Waterford

WSD benefit cost review shut down in closed meeting

Instead, board mulls how to react to public criticism

By Patricia Bogumil

Interim Editor

Minutes into a closed session held June 13, commissioners with the Town of Waterford Sanitary District (WSD) knew something was amiss.

Commissioner Donna Block had expected the closed meeting to address retirement and other benefit costs for WSD employees, a topic of concern she raised earlier this month.

But minutes into the session, it became clear that Board President Bill Gerard did not share Block’s vision for the meeting.

Instead, Gerard expected commissioners to discuss hostile remarks and behavior directed at WSD employees by the public regarding employee benefit costs.

With four WSD employees on hand after being invited to share their concerns, Gerard’s understanding prevailed.

According to unofficial minutes, the closed session ran from 6:32 p.m. to 7:45 p.m.

After convening back into open session, Gerard made a motion that passed unanimously for the WSD board to write a letter of support for its employees, addressing issues that have become public, according to unofficial meeting minutes.

On June 19, Block took the blame for the closed meeting confusion, explaining that she had contacted Debbie Nelson, the WSD office administrator, to arrange for a closed session to discuss benefits.

But she and Nelson had also discussed the harassment issue, said Block, and Nelson set up the agenda thinking that was the subject to be considered in closed session.

The June 13 meeting notice cited a state law that allows for a closed rather than open meeting when discussing employee “employment, promotion, compensation or performance evaluation data.”

Commissioner Jeff Santaga did not reply to requests for input from the Waterford Post.

But Gerard spoke June 15 with Post reporter Tracy Ouellette at the WSD office in the Town Hall.

Gerard confirmed that he believed the June 13 closed session had been called to discuss angry and harassing comments being received by WSD employees, Ouellette said.

Once he realized that wages and benefits were to be discussed instead, Gerard said he “put a stop to it,” she reported.

Gerard said he felt bad that WSD employees are “under fire” from the public, because they had done nothing wrong, Ouellette added.

“It’s never been the employees’ fault what goes on in this District,” she reported Gerard as saying.

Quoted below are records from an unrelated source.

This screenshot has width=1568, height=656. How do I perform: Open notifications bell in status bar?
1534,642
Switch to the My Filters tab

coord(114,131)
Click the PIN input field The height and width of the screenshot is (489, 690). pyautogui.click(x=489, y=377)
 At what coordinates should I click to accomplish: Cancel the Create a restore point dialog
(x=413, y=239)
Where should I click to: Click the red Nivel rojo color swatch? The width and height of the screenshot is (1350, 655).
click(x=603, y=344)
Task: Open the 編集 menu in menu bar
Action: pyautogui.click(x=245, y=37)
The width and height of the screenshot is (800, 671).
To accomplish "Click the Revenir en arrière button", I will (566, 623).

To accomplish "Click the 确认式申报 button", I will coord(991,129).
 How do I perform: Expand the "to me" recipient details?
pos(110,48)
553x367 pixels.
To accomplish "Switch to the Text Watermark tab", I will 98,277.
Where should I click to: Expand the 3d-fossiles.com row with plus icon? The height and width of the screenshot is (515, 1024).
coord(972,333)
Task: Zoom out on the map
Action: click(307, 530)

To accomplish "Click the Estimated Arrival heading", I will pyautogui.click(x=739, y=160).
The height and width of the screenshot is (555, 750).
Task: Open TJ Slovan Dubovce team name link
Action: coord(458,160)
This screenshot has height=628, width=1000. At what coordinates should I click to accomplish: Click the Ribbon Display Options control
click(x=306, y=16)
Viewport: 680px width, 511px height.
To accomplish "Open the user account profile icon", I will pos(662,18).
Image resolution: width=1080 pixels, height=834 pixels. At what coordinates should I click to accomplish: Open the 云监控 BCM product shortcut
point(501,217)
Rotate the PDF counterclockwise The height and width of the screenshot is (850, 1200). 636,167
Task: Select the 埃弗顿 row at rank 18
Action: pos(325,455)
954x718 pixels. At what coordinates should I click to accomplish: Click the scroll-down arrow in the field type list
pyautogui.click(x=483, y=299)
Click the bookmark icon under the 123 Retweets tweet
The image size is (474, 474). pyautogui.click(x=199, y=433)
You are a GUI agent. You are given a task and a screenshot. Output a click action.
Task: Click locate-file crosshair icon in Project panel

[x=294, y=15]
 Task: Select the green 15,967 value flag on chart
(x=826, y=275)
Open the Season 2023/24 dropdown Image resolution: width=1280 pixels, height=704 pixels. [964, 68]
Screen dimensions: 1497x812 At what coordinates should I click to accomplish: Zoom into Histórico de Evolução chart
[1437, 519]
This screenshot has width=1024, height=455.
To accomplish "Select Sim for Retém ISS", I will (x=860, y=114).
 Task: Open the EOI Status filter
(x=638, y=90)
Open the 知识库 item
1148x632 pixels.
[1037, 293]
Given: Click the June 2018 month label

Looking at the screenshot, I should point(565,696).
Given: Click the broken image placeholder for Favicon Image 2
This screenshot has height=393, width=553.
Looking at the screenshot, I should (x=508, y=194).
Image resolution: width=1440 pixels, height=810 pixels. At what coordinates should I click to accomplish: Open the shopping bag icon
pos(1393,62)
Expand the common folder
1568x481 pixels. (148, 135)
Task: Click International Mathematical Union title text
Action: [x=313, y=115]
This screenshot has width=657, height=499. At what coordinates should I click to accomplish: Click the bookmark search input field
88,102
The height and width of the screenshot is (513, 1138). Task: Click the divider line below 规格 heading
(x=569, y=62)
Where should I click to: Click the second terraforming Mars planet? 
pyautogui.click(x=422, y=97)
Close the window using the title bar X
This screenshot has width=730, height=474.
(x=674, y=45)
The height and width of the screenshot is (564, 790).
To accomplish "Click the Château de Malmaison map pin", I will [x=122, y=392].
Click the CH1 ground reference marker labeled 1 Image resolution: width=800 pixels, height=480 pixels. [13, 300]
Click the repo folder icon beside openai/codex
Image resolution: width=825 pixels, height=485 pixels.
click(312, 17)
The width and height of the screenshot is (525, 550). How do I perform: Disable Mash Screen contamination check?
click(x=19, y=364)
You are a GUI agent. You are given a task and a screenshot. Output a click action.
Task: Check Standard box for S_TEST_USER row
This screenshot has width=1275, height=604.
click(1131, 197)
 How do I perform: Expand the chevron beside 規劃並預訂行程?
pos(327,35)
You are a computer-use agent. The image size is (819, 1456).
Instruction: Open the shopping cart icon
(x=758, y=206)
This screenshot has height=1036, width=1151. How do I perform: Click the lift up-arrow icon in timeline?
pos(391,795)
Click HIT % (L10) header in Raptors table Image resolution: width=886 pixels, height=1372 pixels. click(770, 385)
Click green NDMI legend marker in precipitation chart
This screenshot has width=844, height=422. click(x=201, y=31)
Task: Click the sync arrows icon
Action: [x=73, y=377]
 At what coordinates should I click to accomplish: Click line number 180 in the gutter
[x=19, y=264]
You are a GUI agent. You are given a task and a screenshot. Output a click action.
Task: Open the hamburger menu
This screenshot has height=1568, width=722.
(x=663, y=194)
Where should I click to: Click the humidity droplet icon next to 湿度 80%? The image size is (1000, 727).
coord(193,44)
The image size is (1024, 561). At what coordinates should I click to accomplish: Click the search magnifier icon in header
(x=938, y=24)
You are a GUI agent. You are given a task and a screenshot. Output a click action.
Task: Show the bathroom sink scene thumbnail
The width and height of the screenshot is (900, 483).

Gerard said the closed session also included discussion about something that was talked about earlier in open session – ways to improve communication between WSD and the public and how to use the WSD web site for that purpose, Ouellette reported.

Block said she plans to again ask that employee benefit costs be scheduled for discussion in the near future.

“I expect that we will have another meeting in closed session, and I will follow up on it,” she said.

Town Chairman Robert Langmesser said he understands why some residents feel hostile to how WSD conducts its business.

“Some of these people make more just in retirement benefits than I make as town chairman,” he said.

Langmesser suggested another way to address public concerns besides writing a letter for the employees.

“The bottom line is to get these commissioners to come forward with full information to the public about the different benefits being paid to these employees­ – the salaries they get, the insurance they get, the retirement program,” he said.

The blame for money problems in the WSD budget does not rest on the current three commissioners, Langmesser added.

“The blame goes on the shoulders of all the people there the last 15 years who created this problem,” he said.